How a GitHub Actions Cache Hit Skipped Our Tests and Shipped a Regression to 12,000 Users
← Back
March 15, 2026CI/CD9 min read

How a GitHub Actions Cache Hit Skipped Our Tests and Shipped a Regression to 12,000 Users

Published March 15, 20269 min read

2:47 PM, Wednesday. CI green, deploy notification in Slack, thumbs-up emoji, business as usual. By 8:30 PM support had 340 tickets about a broken checkout flow. The feature had worked locally. It had worked in staging. CI never failed once. It just never tested the code that broke production.

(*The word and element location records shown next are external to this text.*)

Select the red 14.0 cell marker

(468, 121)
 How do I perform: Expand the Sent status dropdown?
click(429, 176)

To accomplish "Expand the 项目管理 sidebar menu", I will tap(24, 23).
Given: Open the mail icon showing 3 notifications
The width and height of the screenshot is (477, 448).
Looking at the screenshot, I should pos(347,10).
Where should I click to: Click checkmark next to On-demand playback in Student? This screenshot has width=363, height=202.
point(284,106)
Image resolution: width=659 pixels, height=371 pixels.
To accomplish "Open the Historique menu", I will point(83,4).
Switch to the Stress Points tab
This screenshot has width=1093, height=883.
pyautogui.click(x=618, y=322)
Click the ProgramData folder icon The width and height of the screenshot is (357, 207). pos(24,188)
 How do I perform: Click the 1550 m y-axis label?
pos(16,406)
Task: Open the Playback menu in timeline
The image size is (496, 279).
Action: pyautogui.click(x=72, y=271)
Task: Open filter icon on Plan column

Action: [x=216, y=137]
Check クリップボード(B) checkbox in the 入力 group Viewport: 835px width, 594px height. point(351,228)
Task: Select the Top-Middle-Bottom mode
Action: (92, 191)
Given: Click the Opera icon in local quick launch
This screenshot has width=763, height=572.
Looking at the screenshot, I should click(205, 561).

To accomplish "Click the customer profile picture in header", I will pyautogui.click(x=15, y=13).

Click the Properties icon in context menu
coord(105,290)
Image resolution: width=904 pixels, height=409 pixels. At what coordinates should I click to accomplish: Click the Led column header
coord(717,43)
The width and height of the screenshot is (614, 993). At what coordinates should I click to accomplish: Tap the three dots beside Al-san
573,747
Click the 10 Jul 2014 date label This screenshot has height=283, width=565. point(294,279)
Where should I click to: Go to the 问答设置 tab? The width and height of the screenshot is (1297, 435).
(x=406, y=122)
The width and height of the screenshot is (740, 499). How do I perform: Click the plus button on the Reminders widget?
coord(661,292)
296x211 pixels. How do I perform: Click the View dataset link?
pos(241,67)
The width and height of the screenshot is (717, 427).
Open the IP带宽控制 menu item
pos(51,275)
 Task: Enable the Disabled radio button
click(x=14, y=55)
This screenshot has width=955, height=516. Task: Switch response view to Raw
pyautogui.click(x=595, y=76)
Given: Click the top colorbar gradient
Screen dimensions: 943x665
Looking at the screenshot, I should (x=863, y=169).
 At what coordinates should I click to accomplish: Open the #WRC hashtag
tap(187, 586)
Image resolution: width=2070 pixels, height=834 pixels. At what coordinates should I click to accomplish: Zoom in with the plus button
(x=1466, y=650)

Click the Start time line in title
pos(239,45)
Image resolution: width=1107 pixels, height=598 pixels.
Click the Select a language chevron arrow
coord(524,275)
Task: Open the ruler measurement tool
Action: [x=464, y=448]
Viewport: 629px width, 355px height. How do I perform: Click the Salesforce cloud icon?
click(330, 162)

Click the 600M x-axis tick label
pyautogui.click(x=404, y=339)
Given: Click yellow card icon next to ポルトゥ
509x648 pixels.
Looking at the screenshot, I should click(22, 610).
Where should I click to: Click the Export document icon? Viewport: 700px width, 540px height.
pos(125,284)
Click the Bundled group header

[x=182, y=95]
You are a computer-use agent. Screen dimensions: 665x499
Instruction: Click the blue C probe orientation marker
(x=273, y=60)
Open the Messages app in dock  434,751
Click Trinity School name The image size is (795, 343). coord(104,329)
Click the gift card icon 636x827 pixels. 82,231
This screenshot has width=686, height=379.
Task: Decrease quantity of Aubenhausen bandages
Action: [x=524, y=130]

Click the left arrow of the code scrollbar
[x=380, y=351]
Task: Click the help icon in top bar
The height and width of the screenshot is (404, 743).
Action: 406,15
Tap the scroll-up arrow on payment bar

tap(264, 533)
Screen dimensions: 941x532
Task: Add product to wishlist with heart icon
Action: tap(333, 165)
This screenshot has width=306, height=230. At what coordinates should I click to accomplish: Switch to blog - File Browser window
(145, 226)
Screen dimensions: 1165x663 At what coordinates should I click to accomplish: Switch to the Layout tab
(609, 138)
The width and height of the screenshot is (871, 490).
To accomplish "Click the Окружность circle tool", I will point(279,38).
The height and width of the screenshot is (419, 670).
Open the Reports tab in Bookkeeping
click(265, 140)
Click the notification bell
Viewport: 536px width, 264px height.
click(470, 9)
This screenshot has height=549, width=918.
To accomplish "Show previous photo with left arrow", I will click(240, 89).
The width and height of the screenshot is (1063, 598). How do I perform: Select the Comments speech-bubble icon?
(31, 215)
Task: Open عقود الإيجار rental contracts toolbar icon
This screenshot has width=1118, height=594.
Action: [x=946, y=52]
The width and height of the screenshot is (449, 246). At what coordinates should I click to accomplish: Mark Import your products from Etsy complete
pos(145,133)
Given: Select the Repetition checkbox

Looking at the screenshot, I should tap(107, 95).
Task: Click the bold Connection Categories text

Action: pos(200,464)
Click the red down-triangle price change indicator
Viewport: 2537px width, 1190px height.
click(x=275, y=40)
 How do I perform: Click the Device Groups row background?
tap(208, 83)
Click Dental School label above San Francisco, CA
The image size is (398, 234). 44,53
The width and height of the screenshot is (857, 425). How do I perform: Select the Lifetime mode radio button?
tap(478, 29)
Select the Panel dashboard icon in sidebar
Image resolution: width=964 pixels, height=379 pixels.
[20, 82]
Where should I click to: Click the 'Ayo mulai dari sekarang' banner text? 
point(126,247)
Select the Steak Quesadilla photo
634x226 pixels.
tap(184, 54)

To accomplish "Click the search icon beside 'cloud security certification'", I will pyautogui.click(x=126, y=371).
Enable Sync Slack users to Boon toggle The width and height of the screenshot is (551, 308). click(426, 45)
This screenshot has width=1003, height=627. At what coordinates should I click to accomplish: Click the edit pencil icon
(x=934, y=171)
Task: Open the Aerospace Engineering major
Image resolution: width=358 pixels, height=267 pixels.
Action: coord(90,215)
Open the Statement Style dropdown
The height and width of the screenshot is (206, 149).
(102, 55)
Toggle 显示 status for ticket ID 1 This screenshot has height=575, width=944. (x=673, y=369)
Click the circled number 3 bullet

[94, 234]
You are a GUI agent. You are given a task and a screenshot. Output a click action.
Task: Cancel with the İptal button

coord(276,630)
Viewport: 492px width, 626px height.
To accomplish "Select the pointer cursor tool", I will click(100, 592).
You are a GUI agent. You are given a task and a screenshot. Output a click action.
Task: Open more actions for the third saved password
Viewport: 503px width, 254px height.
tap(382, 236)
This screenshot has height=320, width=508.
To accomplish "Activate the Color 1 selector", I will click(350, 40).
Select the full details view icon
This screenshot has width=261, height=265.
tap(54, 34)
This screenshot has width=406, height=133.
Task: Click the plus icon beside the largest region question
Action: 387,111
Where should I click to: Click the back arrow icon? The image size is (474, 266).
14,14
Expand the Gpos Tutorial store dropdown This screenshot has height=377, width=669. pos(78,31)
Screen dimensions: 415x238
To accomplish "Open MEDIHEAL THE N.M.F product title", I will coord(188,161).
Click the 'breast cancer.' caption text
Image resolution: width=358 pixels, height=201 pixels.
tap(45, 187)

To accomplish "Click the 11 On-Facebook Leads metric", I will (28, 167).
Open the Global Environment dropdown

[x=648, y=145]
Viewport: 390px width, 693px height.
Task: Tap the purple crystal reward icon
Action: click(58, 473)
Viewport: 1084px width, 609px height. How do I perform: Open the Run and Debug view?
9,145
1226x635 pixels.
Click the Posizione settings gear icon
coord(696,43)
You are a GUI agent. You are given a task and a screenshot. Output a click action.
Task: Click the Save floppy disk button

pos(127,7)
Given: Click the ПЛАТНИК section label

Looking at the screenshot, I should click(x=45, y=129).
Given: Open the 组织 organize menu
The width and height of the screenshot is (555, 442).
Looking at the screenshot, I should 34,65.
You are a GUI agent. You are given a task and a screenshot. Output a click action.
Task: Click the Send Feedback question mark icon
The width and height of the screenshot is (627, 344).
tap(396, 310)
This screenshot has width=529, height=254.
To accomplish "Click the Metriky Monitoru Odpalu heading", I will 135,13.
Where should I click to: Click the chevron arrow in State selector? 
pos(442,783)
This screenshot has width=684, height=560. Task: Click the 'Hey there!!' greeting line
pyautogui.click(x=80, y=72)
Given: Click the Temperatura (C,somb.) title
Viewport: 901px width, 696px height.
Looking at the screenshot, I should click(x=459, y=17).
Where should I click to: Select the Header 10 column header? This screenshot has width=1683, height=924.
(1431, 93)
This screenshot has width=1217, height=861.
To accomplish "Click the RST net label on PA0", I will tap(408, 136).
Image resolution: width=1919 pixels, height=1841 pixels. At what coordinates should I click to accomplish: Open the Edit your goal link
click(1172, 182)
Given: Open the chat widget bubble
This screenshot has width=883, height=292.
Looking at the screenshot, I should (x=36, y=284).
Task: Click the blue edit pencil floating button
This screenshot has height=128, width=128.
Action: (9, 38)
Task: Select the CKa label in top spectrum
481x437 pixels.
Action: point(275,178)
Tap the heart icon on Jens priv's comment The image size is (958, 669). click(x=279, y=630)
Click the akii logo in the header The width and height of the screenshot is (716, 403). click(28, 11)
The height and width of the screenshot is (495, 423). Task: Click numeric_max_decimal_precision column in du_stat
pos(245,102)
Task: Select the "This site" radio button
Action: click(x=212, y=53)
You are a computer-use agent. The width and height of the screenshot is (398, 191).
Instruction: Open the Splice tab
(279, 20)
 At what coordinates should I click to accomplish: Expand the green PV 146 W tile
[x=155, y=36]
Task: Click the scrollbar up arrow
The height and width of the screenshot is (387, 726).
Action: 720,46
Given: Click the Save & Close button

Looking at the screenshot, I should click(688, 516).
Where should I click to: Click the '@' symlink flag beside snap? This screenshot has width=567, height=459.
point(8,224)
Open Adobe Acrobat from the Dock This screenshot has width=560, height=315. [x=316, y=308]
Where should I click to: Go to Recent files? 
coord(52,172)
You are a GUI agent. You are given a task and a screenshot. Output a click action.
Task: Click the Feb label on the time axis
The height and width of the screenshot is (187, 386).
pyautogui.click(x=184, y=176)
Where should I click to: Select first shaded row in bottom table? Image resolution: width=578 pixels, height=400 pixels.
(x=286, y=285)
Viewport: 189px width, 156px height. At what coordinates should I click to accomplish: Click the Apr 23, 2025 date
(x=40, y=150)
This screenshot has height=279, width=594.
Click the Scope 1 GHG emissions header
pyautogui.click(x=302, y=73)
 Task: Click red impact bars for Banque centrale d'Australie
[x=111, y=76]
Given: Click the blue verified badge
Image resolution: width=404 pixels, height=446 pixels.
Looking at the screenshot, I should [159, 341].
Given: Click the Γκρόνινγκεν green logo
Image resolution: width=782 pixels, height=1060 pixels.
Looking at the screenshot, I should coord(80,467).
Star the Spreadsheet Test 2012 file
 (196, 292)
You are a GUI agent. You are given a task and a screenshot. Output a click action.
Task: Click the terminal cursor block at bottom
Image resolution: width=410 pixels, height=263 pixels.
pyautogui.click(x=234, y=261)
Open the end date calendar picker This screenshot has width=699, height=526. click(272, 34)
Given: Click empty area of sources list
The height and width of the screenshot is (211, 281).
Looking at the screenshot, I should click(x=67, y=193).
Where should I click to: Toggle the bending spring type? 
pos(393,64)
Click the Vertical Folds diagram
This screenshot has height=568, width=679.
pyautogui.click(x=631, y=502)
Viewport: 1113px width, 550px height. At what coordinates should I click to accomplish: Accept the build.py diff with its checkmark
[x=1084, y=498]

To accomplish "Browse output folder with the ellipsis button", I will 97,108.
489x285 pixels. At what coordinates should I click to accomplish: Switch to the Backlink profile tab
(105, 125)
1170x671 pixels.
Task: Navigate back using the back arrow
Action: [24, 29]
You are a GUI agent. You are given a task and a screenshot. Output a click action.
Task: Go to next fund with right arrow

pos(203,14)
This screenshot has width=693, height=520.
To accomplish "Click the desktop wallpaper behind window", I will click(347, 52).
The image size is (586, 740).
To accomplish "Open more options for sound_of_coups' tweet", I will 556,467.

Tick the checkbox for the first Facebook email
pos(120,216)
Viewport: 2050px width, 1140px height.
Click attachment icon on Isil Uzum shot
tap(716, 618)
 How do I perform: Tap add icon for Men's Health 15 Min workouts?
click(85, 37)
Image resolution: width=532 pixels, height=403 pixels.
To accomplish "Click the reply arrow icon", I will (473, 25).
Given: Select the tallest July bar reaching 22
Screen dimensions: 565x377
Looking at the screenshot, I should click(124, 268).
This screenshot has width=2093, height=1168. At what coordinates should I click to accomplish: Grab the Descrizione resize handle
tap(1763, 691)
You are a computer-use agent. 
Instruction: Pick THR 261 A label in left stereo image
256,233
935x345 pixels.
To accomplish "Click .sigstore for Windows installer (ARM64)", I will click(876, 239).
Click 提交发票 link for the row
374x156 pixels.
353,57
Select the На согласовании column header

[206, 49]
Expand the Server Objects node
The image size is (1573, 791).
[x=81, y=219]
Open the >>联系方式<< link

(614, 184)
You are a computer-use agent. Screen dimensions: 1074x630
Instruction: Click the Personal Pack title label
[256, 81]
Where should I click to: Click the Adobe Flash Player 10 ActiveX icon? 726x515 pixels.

Production failure: six hours of broken checkout

It started quietly. A handful of support tickets around 3:30 PM: users applying discount codes at checkout were seeing a blank error screen instead of the confirmation page. Everyone was head-down in another sprint and initial triage assumed an edge-case input issue.

By 6 PM ticket volume had spiked. We pulled the error logs. Every checkout attempt with a non-null discount_code field was throwing an uncaught TypeError: Cannot read properties of undefined (reading 'percentOff'). The stack trace pointed straight at the coupon-validation logic shipped in the 2:47 PM deploy.

12,000users hit the broken checkout
6 hrsbefore the regression was rolled back
340support tickets filed
6consecutive green CI runs that skipped the new tests

Rollback was easy. The postmortem question was harder: how did six CI runs pass with zero test failures while shipping an obvious undefined-access bug any unit test would have caught in under a second?


False assumptions: we trusted green without reading it

The most damaging assumption was that green CI means tests ran. We had 14 test suites covering the checkout flow, and three new files specifically for the discount-code feature. The pipeline output said "passed." Nobody ever checked what that meant in numerical terms.

A subtler assumption underneath it: a cache hit means the same work happens faster. Dependency caching is correct and obviously worth it. Restoring 800 MB of node_modules instead of re-downloading saves 90 seconds per run. But we'd extended the same cache to cover compiled test artifacts, and the assumption broke there.

The third assumption is the embarrassing one. A 4-second test step means fast tests, not absent tests. Our suite normally ran in 47 seconds. On incident day the test step finished in 4 seconds across all six affected deploys. Nobody flagged it because fast CI gets celebrated, not interrogated.


Investigation: a test step that ran in 4 seconds

The postmortem started by diffing CI run logs. A passing run from two weeks prior vs the incident-day runs:

.github/workflows — test step output comparison
# TWO WEEKS AGO (correct run)
Run jest --coverage --ci
  PASS src/checkout/__tests__/cart.test.ts
  PASS src/checkout/__tests__/pricing.test.ts
  PASS src/checkout/__tests__/discount.test.ts   <-- new file, compiled fresh
  PASS src/checkout/__tests__/coupon-validator.test.ts  <-- new file
  ... (14 suites total)

Test Suites: 14 passed, 14 total
Tests:       203 passed, 203 total
Time:        47.3s

# INCIDENT DAY (cache hit run)
Run jest --coverage --ci
  PASS src/checkout/__tests__/cart.test.ts

Test Suites: 1 passed, 1 total
Tests:       18 passed, 18 total
Time:        3.9s
Exit code: 0

One test suite. Eighteen tests. Exit code zero. The cache had restored a compiled test bundle from a run 11 days earlier, before the discount-code branch was even merged. Jest found no new .test.ts files outside the cached artifact set, ran only the cached bundle, and reported success on 18 tests instead of 203. I remember reading that log and feeling my stomach drop.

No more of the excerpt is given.